Crowell told Reed that the exchange should have more regional representation, suggesting as an example that former Los Angeles Mayor Richard Riordan would be an asset to the board. Reed was sympathetic and suggested the board might well evolve toward that model, Crowell said, but Reed said he initially wanted to pick people he knew.

The NYSE says about 30 of its 1,366 trading seat holders are from California.

Roland Seidler Jr., chairman of Los Angeles investment bank Seidler Cos., said Reed did an impressive job of explaining the NYSE’s problems “from the trading floor to upstairs to management to regulatory issues.”

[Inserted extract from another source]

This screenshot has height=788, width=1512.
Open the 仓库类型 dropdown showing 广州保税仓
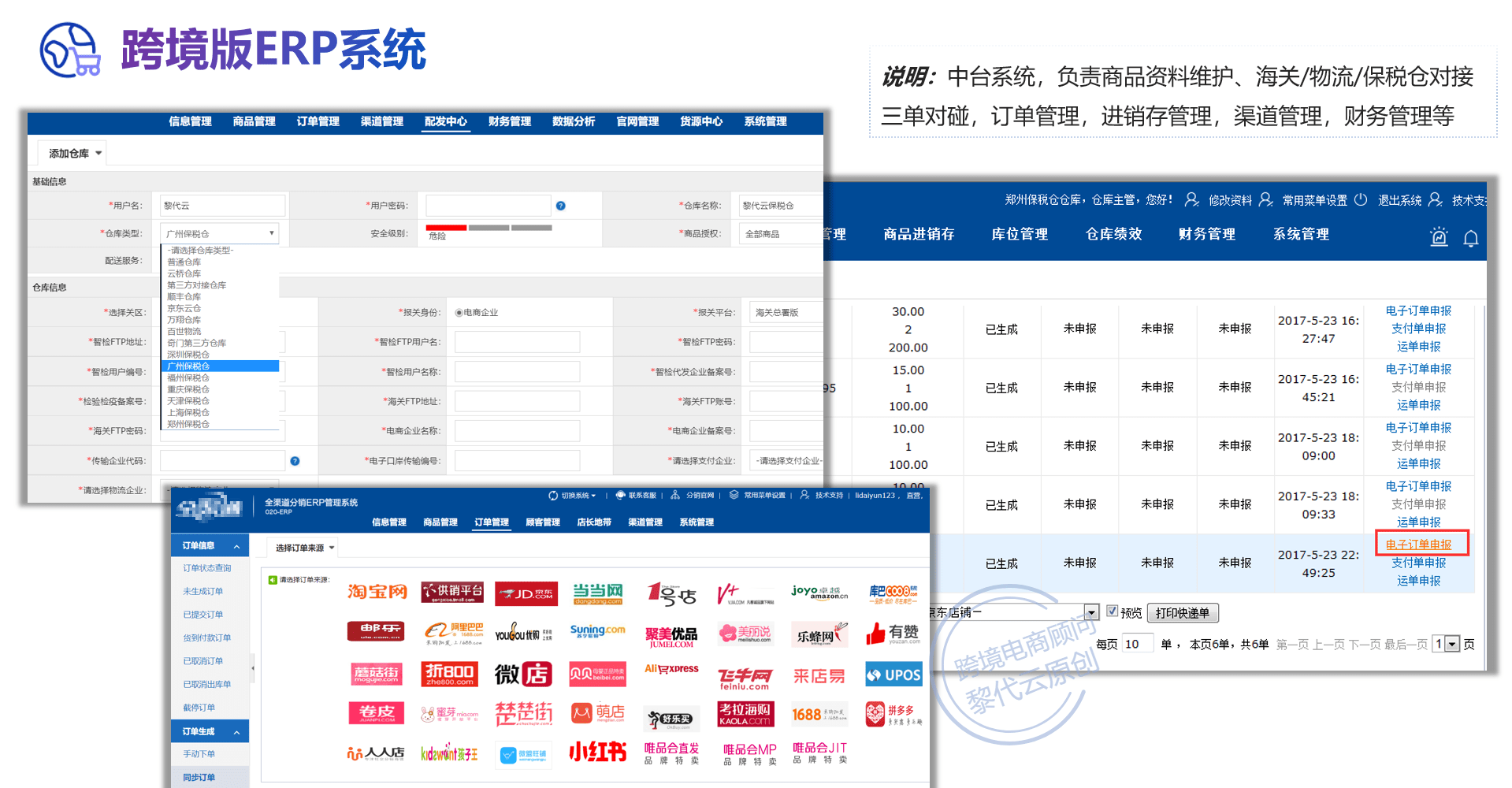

Sitting at an oblong table, Reed told participants it was true that specialists -- the firms that handle the actual trades on the NYSE floor -- had improperly made money at the expense of clients. He added, though, that Securities and Exchange Commission Chairman William H. Donaldson’s estimate of $155 million in unwarranted profits was probably too high and expressed hope that many suspicious-looking transactions would prove to have been legitimate.

“He’s at the beginning of a long process,” Seidler said. “He said it’s going to take two or three years to get this ship righted.”

Edward Wedbush, chief executive of Los Angeles-based Wedbush Morgan Securities, which holds two NYSE seats, said his message to Reed was that the NYSE’s chairman and chief executive should be separate positions. In addition, although it’s appropriate for the CEO to be a Big Board employee, the chairman should be independent, Wedbush said.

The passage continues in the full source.